Health Canada is also aware of other incidents involving the use of ozone generators (machines that produce ozone gas) for the control of bedbugs. Ozone generating devices are not safe to use and can cause respiratory problems including coughing, chest pain, shortness of breath, and irritation of eyes, nose and throat.
Health Canada is warning Canadians of the extreme danger of using unregistered pest control products, including those imported from other countries or obtained when travelling abroad. The department reminds Canadians that pesticides should only be used according to the directions outlined on product labels.
What you should do
Bedbugs are very hard to get rid of. Health Canada strongly recommends hiring a licensed professional pest control operator to deal with a bedbug infestation. Contact information for exterminators or pest control operators can be found by contacting the Canadian Pest Management Association or by searching for local exterminators in the yellow pages or on Canada411.ca
Building tenants who have bedbugs should notify the landlord right away and should speak with a public health officer about dealing with the infestation.
In addition to hiring a licensed professional pest control operator, Health Canada advises anyone dealing with a bedbug problem to undertake physical control and preventative actions such as steaming, washing and throwing household items out.
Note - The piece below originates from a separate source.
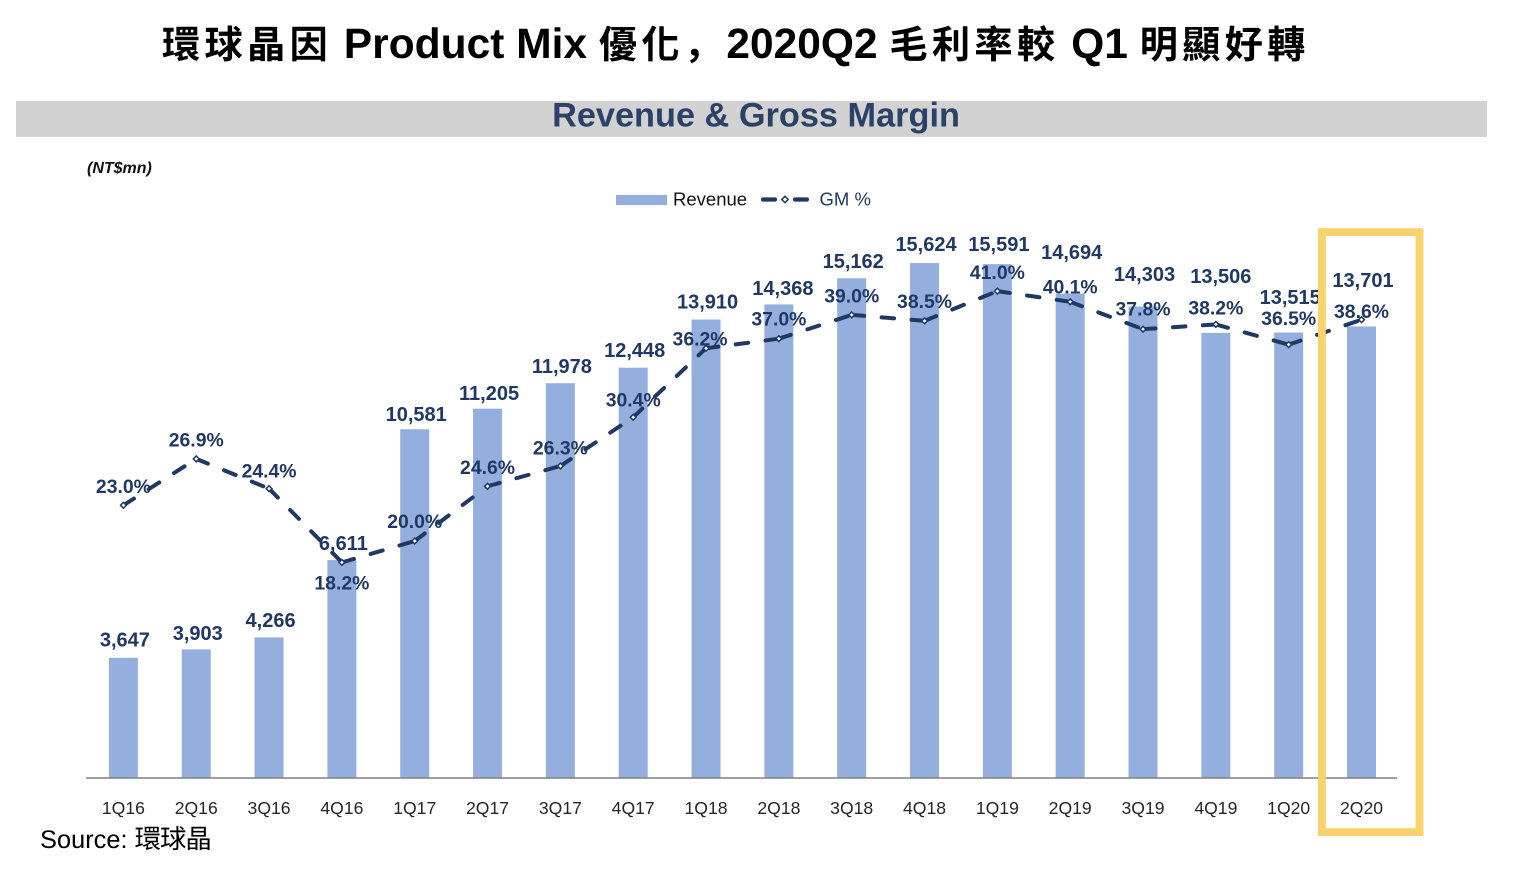 Image resolution: width=1520 pixels, height=881 pixels. Describe the element at coordinates (416, 415) in the screenshot. I see `svg-text: 10,581` at that location.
In general, individuals choosing to use pesticides must follow these safety precautions:
- Use only pesticides registered by Health Canada and only as directed on the label.
- Carefully read the label before buying or using pesticides, to figure out which products are best for your situation and to use the product safely.
- Never use any treatment on people, pets or bedding unless the pesticide label specifically says to do so. For example, pesticides registered for use on bed frames are not meant to be used on mattresses or box springs.
- Do not use inside a home pesticides that are meant for use outdoors.
- Do not use pesticides on baby cribs, playpens, or toys.
- Do not use homemade pesticides. While they may seem simple and harmless, many homemade pesticide recipes can be dangerous both to make and to use. They could harm you and your family.
- Consider the serious health risks associated with purchasing pesticides and other chemicals abroad and importing them into Canada. This may be illegal and result in enforcement action.
Who is affected
Canadians who have a bedbug problem in their residence.
What Health Canada is doing
Health Canada's Pest Management Regulatory Agency carefully monitors safety incidents related to the control of bedbugs and will take compliance and enforcement actions where necessary. The department continues to provide Canadians with advice on the safe use of pesticides and how to properly control pests in the home.
Before registering a pesticide product, Health Canada conducts a science-based assessment to ensure that the product meets strict health and environmental standards and has value. If the use of a product poses unacceptable risks to human health or the environment, it is not registered for that use in Canada.
When registering pesticide products, Health Canada pays special attention to vulnerable groups, like infants and children, pregnant and nursing mothers, and seniors. There are strict health and safety standards to protect people at risk.